Workout Description
For time:
7 rounds of:
11 Deficit Handstand Push-Ups (6/4 in)
Run 1,000 meters
Why This Workout Is Extremely Hard
Seven kilometers of running paired with 77 deficit handstand push-ups demands high aerobic endurance and advanced upper-body gymnastics. The long duration, cumulative shoulder fatigue, and strict movement standard make pacing critical. Most athletes will spend 45–75+ minutes, with failure risk on the presses and significant heart-rate management required throughout.
Benchmark Times for Ozzy
- Elite: <45:00
- Advanced: 50:00-55:00
- Intermediate: 60:00-65:00
- Beginner: >90:00
Training Focus
This workout develops the following fitness attributes:
- Endurance (9/10): Seven kilometers of running dominates the work, requiring long, steady aerobic output while maintaining form under fatigue across repeated rounds.

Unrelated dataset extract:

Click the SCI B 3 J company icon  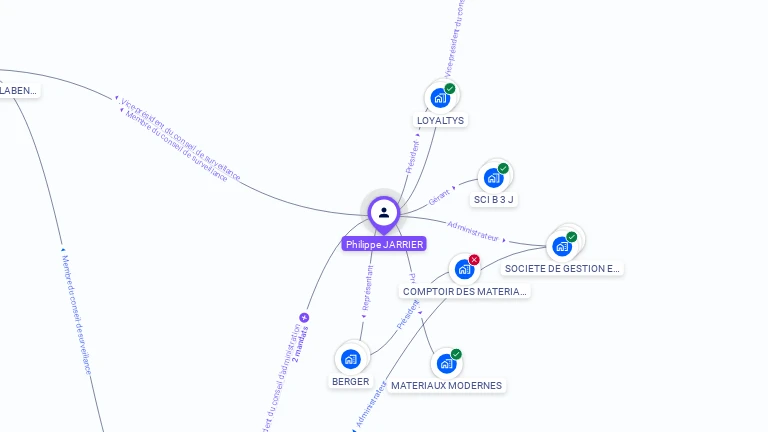(494, 178)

- Stamina (8/10): 77 total deficit HSPU demand repeated submax pressing efforts; successful athletes manage volume with consistent, sustainable sets across all seven rounds.

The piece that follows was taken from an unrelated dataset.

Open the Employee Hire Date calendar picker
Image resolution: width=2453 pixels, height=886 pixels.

- Flexibility (4/10): Requires solid overhead mobility and shoulder extension tolerance in a deficit, plus midline control; not extreme, but restricted ROM will slow reps.
- Speed (4/10): Some speed on the runs helps, but the limiter is sustainable pacing and avoiding failed HSPU reps, not fast cycling.
- Power (3/10): Very little explosive demand; the couplet rewards steady output and efficient mechanics rather than high-velocity efforts.
- Strength (2/10): No external loading and no heavy lifts; pressing is challenging but not maximal-strength focused—failure is from fatigue, not absolute strength.
Scaling Options
Scale to: 7 RFT: 8 kipping HSPU (no deficit) + 1,000m run • 7 RFT: 11 pike push-ups on a box + 800m run • 5 RFT: 11 strict HSPU (no deficit) + 1,000m run
Scaling Explanation
These options reduce skill (no deficit), pressing difficulty (pike/box), or total volume (fewer rounds/distance) while keeping the aerobic-plus-gymnastics stimulus intact.
Intended Stimulus
A long, grindy engine test with a strict pressing checkpoint each round. Runs should feel like a steady, repeatable pace you can hold for all seven intervals. HSPU sets are crisp but conservative to avoid failure. Expect shoulder fatigue and elevated heart rate without redlining early.
Coach Insight
Run a pace you can repeat seven times—think strong aerobic, not PR 1k splits. Keep transitions tight but not rushed.
Break HSPU before you need to. Quick 6-3-2 or 5-3-3 beats failing and staring at the wall.
Common mistakes: going out hot on the first 2k, doing max sets early, and resting too long after failed reps.
Benchmark Notes
Times range from 90 minutes for beginners to 45 minutes for elite. If you’re near L5 (about 65 minutes), hold a sustainable 1,000m pace and manage small, consistent HSPU sets. If you hit the time cap, record completed rounds and partial reps for comparison.
Modality Profile
Most time is spent running, so monostructural work dominates. The only other element is a gymnastics press (deficit HSPU), which, while potent, occupies far less total time than the runs. No external loading is present.